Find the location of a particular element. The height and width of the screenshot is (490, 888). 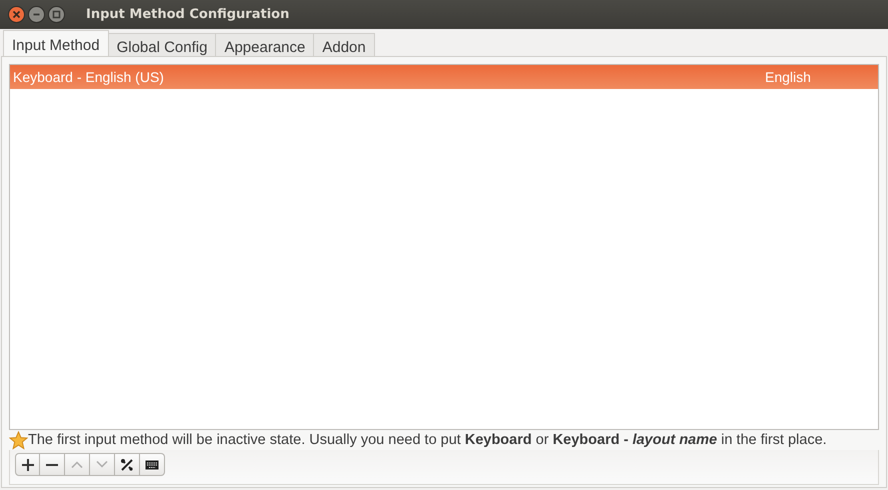

add-button is located at coordinates (28, 464).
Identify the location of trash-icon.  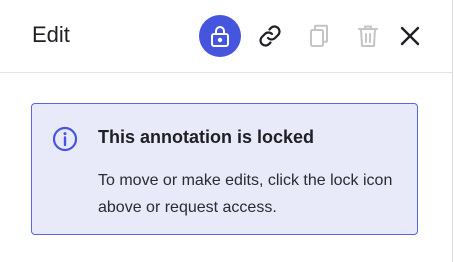
(368, 36).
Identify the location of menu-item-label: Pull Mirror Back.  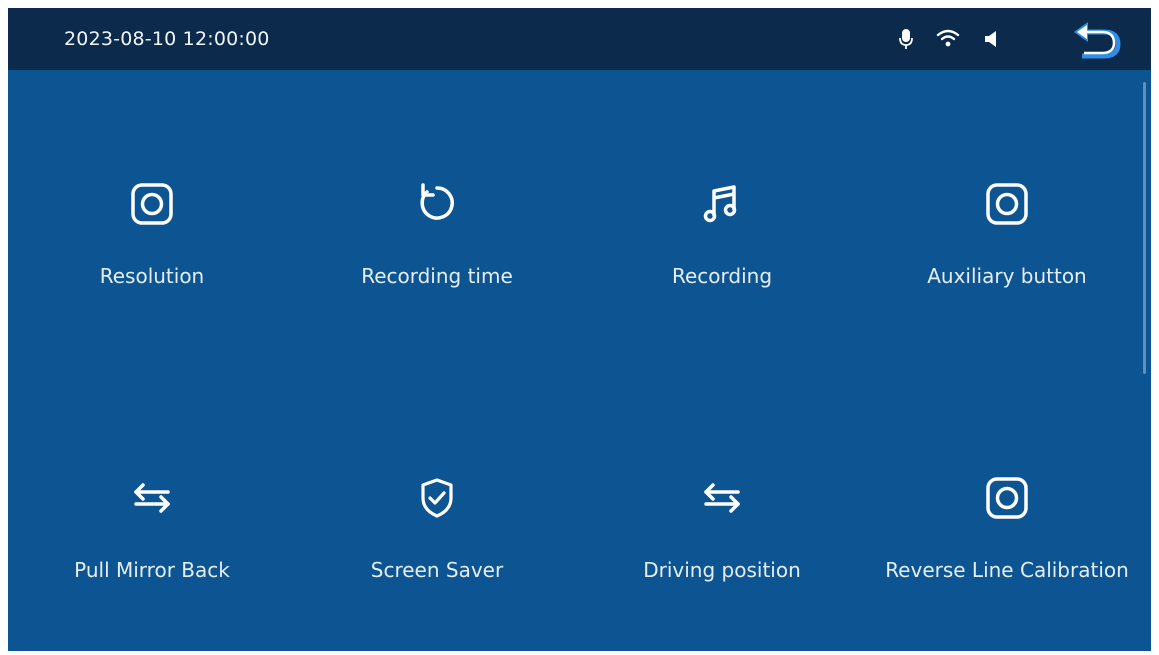
(152, 570).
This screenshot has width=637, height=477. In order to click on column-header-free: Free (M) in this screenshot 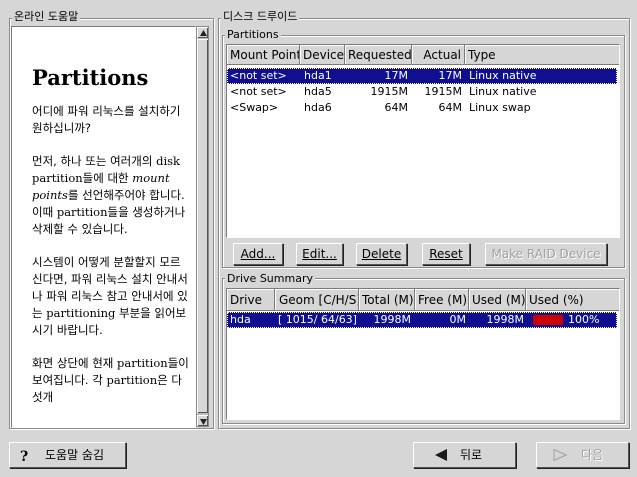, I will do `click(442, 300)`.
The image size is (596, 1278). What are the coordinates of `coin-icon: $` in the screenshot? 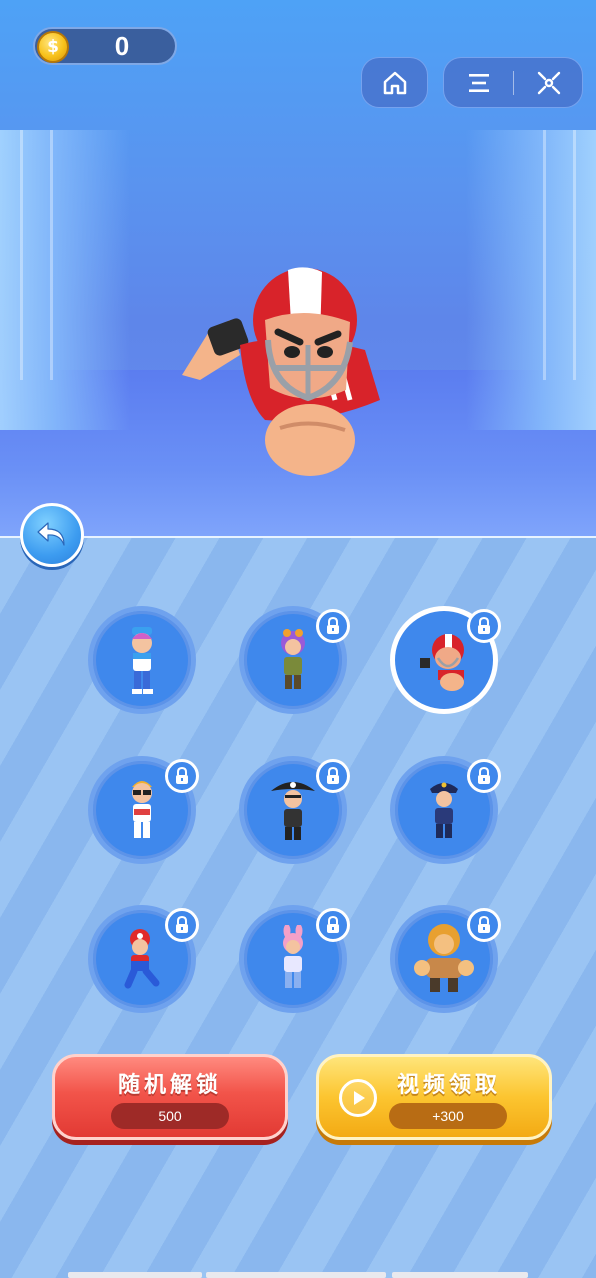 It's located at (53, 47).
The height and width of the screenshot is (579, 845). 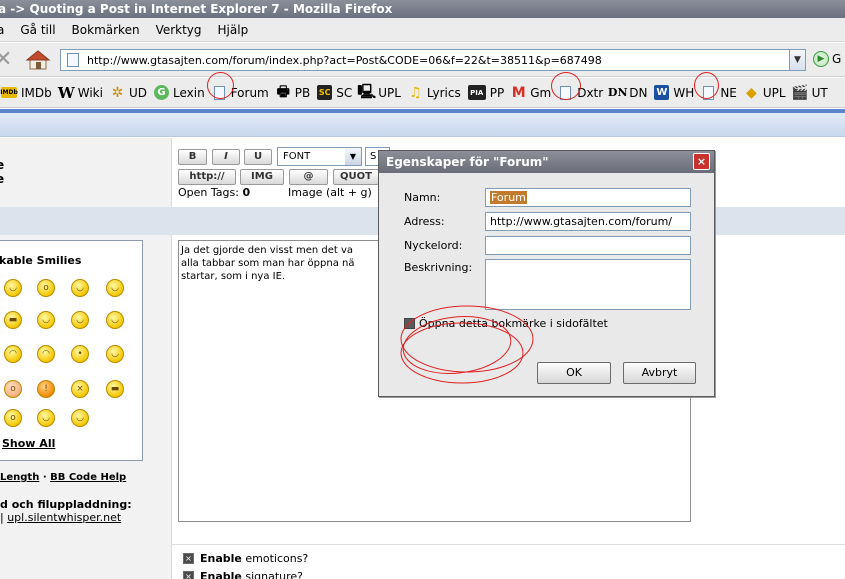 I want to click on page-icon, so click(x=73, y=60).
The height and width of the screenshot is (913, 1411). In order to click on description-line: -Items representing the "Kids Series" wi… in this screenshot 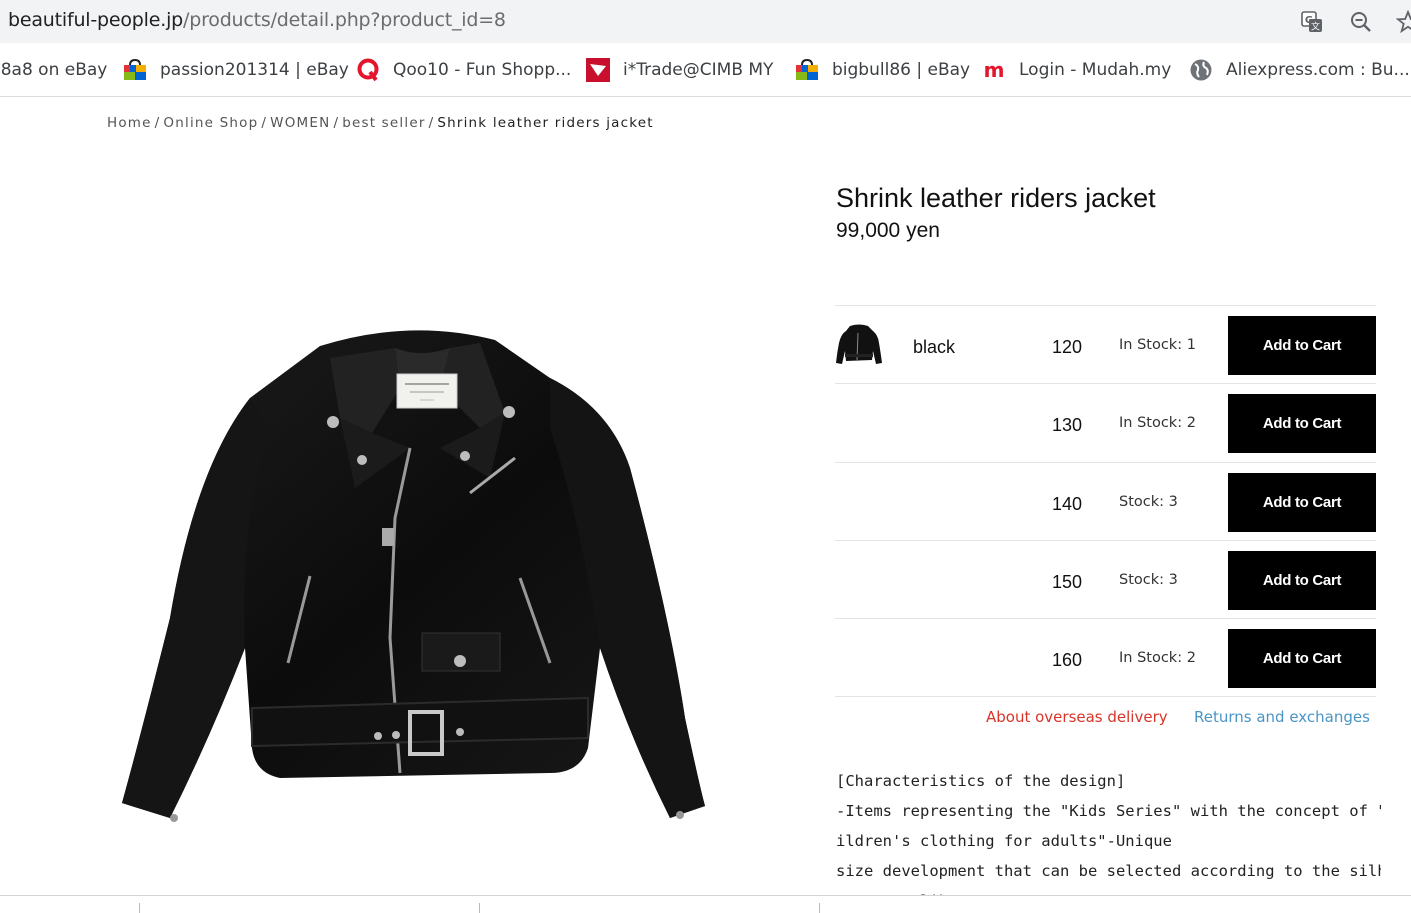, I will do `click(1108, 811)`.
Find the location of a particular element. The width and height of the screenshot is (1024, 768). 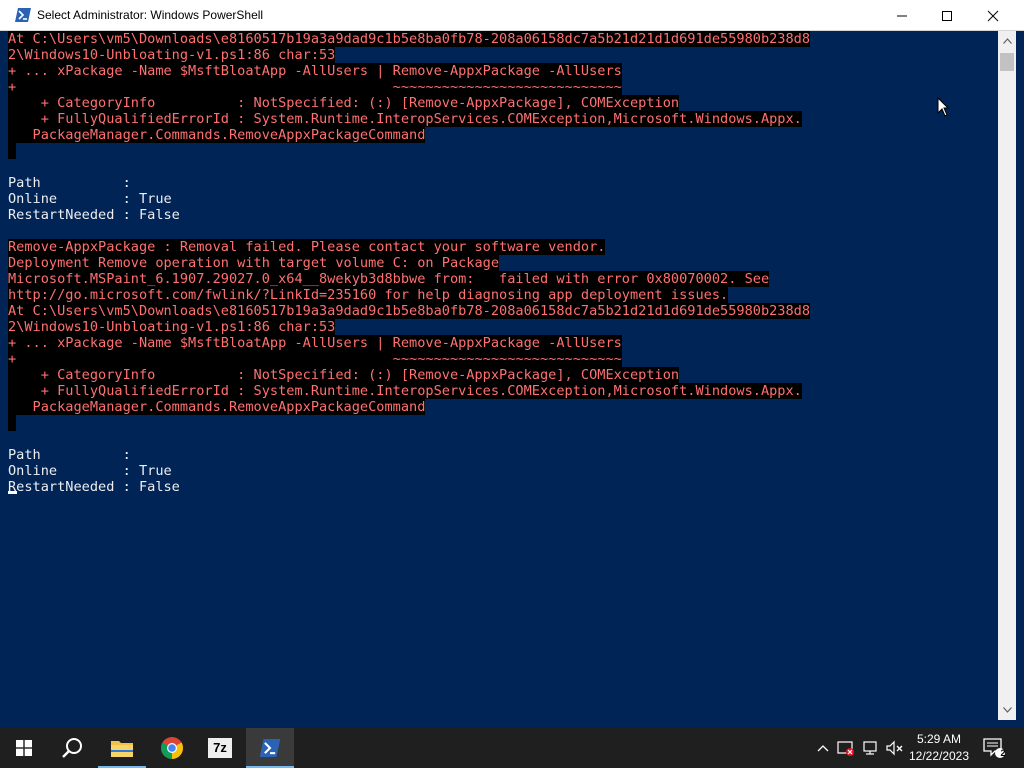

title-bar: Select Administrator: Windows PowerShell is located at coordinates (512, 16).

_Task description:_ Please return, word for word, the lines from the one containing "Find the location of a particular element. The width" through the last line, both included, and leave out the pictures.

_Response below:_
Find the location of a particular element. The width and height of the screenshot is (1024, 768). 

title-bar: Select Administrator: Windows PowerShell is located at coordinates (512, 16).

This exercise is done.